I have worked with women for many years and am amazed at how many have no confidence, no sense of self-worth or self-determination. True, upbringing and environment play a large part but even more than that, being in second place is part of our heritage.

Although I do not believe in hereditary in the sense that if your parents and grandparents had bad eyesight or suffered from heart disease, than you will to, I do believe that social and environmental conditions do affect us down the ages and that one persons suffering can be transmitted to another.

Just to give you some examples, I had a case of a child who threw himself on the floor in terror when aircraft flew overhead. There was no logical reason why he should react this way. His grandparents, however, lived in London during the Second World War, as did his parents, and as their fear was firmly rooted in their system it was passed on to him.

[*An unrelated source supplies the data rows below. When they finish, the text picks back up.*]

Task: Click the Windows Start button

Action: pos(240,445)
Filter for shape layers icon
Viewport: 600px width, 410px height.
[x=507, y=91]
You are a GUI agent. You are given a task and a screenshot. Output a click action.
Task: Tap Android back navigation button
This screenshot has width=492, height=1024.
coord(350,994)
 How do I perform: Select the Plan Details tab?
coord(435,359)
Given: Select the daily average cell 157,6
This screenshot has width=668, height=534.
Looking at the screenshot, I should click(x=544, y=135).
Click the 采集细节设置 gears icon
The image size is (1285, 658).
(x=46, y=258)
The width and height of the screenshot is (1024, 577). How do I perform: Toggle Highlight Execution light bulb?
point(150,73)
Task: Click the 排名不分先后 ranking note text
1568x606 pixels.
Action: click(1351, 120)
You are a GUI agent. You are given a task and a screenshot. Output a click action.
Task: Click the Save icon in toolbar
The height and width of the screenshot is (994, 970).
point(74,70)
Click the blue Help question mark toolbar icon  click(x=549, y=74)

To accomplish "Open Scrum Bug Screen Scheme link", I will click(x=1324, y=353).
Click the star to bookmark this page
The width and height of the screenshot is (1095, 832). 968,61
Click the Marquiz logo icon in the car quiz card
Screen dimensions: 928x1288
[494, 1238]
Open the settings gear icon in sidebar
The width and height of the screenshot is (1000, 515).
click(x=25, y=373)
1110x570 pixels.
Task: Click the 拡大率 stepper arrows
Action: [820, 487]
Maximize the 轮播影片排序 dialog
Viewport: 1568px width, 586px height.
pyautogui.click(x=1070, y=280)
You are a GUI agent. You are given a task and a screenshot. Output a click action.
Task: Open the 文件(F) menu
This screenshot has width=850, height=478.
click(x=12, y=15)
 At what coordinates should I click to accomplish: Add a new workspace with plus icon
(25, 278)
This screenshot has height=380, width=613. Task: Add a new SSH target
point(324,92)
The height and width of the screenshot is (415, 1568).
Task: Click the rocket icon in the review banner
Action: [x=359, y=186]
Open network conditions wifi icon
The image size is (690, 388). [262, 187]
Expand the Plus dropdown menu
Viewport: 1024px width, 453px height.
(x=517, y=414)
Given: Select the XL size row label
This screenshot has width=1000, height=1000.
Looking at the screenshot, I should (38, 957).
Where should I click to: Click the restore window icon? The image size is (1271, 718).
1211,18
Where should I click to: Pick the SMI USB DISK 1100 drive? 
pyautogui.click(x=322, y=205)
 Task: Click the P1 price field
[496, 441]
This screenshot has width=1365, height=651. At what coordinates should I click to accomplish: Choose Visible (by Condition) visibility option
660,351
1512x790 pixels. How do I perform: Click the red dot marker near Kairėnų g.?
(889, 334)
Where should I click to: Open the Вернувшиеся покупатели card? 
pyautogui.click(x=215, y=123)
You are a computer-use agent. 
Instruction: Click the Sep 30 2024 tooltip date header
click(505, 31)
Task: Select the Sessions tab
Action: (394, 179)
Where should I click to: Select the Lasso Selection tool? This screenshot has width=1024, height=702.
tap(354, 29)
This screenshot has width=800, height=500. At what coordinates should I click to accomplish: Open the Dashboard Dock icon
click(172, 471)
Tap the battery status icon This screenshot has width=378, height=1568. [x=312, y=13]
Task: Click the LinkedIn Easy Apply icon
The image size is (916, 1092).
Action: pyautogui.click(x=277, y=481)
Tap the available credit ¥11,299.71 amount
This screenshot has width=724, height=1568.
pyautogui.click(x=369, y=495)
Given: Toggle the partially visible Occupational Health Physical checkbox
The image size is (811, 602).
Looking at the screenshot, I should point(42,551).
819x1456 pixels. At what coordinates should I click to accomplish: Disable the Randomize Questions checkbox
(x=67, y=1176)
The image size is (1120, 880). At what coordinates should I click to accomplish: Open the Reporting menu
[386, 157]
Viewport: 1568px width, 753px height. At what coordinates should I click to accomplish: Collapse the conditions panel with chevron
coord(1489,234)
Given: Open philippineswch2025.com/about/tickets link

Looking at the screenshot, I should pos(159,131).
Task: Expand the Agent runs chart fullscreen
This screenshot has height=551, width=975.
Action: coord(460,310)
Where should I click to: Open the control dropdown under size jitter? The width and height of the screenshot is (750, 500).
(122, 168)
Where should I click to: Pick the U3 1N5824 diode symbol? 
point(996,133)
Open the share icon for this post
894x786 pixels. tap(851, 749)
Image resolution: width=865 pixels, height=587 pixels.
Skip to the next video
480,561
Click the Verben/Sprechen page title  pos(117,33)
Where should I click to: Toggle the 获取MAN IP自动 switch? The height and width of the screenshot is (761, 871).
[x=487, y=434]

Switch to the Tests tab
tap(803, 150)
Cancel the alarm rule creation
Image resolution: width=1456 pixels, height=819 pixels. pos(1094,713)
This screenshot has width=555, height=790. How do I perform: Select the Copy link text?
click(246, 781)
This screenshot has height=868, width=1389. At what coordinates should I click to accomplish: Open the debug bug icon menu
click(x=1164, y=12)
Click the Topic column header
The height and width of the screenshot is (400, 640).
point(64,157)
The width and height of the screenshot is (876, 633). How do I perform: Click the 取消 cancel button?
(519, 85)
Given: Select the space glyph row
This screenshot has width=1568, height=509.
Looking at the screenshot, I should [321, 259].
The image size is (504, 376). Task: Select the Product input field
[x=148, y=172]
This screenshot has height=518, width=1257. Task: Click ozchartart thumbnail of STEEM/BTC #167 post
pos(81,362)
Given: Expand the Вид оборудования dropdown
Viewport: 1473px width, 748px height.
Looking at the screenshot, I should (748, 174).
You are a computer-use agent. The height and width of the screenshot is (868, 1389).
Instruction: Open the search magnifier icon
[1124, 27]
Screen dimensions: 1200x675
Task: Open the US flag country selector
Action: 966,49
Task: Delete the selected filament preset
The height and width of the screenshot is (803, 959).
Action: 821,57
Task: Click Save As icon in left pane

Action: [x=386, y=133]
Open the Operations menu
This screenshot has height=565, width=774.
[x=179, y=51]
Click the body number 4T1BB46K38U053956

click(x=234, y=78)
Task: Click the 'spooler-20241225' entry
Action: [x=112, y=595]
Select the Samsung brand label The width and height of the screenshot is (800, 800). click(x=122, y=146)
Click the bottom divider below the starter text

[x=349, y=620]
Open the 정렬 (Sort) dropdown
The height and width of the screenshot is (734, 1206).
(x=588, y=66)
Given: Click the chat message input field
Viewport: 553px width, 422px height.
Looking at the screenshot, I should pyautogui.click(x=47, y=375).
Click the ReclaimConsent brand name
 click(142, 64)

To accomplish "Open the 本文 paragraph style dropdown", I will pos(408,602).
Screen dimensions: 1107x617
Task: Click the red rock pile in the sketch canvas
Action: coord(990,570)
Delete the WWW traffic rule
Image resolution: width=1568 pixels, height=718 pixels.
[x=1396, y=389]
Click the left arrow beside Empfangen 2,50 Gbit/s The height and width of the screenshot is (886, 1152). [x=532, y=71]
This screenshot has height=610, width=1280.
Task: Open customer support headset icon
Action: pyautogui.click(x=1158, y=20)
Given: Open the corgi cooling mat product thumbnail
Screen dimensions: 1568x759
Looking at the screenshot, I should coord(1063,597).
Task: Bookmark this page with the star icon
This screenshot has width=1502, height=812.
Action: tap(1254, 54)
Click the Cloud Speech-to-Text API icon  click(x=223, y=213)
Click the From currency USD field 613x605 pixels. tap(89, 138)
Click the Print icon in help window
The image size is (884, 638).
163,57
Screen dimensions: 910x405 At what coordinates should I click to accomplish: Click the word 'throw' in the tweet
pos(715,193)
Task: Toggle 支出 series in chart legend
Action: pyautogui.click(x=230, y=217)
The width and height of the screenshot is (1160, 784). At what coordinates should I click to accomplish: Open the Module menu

This is a simple case. They can get very complicated and bring on physical symptoms that look like hereditary disease but the hereditary part is in the trauma itself, but for women in general, this trauma goes back more than 2,000 years.

Until the latter half of the 1800’s, women were put firmly into second place. Whether rich, poor or middle class, they had to give up all money and property to their husbands on their marriage and if treated cruelly had no means of escaping. If she managed to stash away some money and left her husband, she was breaking the law, no matter how brutally he had treated her. Women could be divorced for adultery but women had to prove adultery plus another cause, such as desertion, to be entitled to the same legal status. There were even cases where a woman was divorced for committing adultery and her children were awarded to her husband’s mistress! This was because divorced women were not allowed to raise their own children because they were not considered fit mothers.

Women were not allowed to say no to sex and their husbands could insist on their conjugal rights – one could not accuse one’s husband of rape although it happened far too often. In 1861, a law was passed which made abortion a criminal offence, even if performed by a qualified doctor as a life saving act.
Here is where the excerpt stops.